How setup_torch() detects devices

setup_torch() follows a fixed probe order:

  1. Calls get_torch_device() which checks the TORCH_DEVICE env var first, then probes torch.cuda, torch.xpu, and torch.backends.mps in order.
  2. get_torch_backend() maps the detected device to a communication backend (cudanccl, xpuxccl, cpugloo).
  3. Attempts MPI-based initialization via _init_dist_via_mpi() first, then falls back to torchrun-style env vars (RANK, LOCAL_RANK, WORLD_SIZE).
  4. Returns (rank, world_size, local_rank).
How the launcher picks between schedulers

The launcher resolves the active scheduler at runtime:

  1. get_scheduler() checks for PBS_JOBID or SLURM_JOB_ID env vars.
  2. If neither is set, it falls back to hostname-based machine mapping (e.g.
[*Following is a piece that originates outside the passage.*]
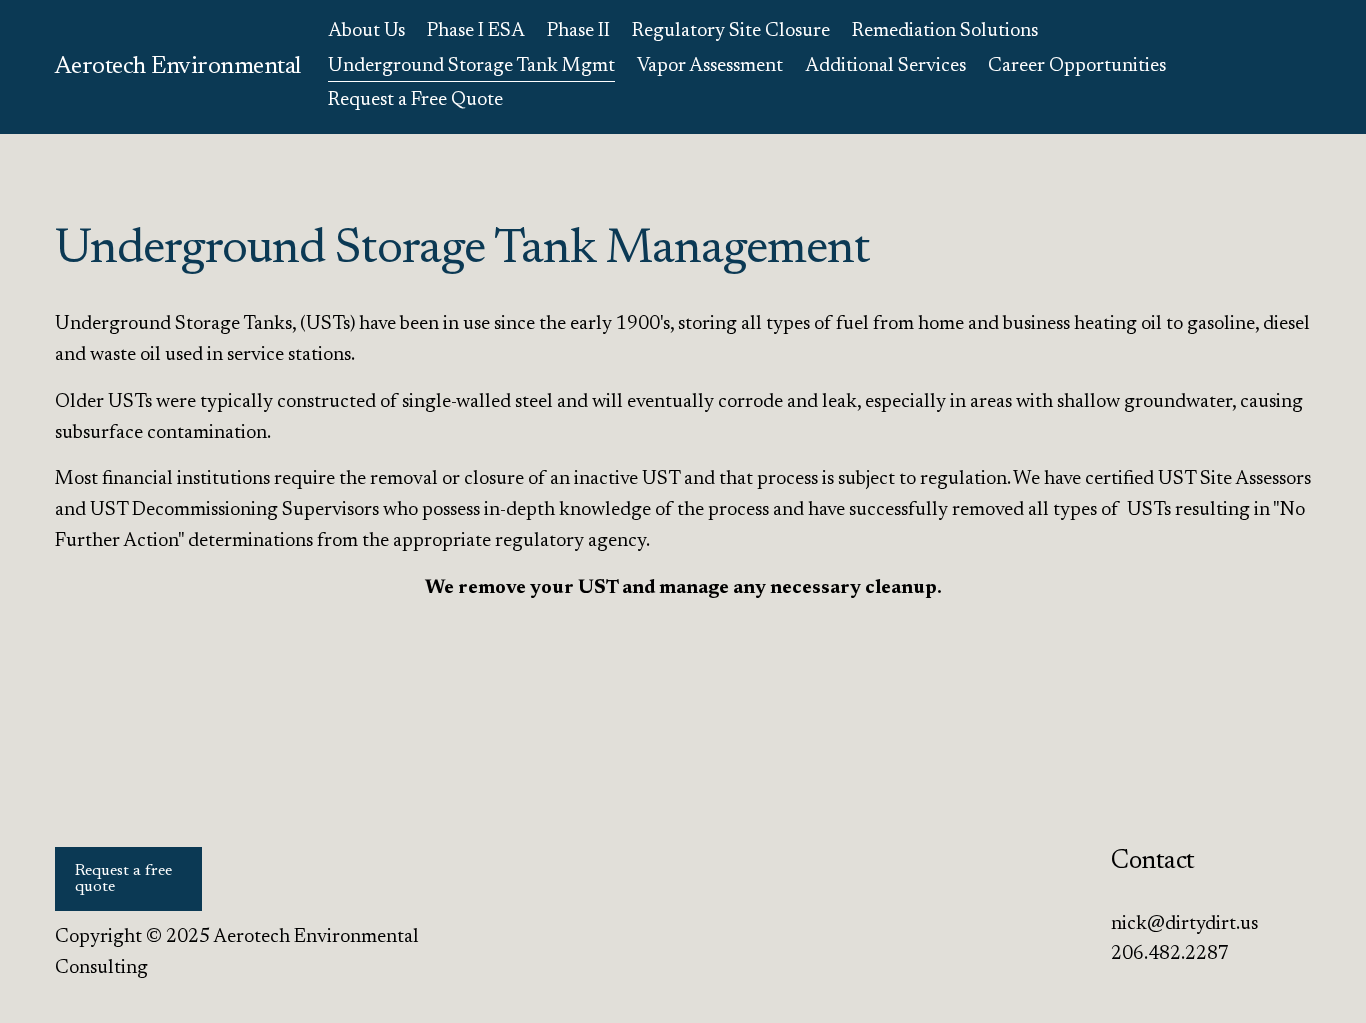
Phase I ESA (476, 31)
Aurora → PBS, Frontier → SLURM).
  3. Once the scheduler is known, launch.py constructs the appropriate launch command (mpiexec, srun, or mpirun) with the correct flags.
How dist.py shims to distributed.py

dist.py was refactored from ~2870 lines down to a thin re-export shim (~380 lines). The relationship is straightforward:

  • All real implementation lives in distributed.py.
  • dist.py imports and re-exports every symbol from distributed.py's __all__.
  • It exists solely for backward compatibility so that existing code using from ezpz.dist import ... continues to work.

Extension Points⚓︎

New hardware support. Add device detection logic in get_torch_device() and a corresponding backend mapping in get_torch_backend() inside distributed.py.

New scheduler. Add env-var or hostname detection in get_scheduler() and the launch command construction in launch.py.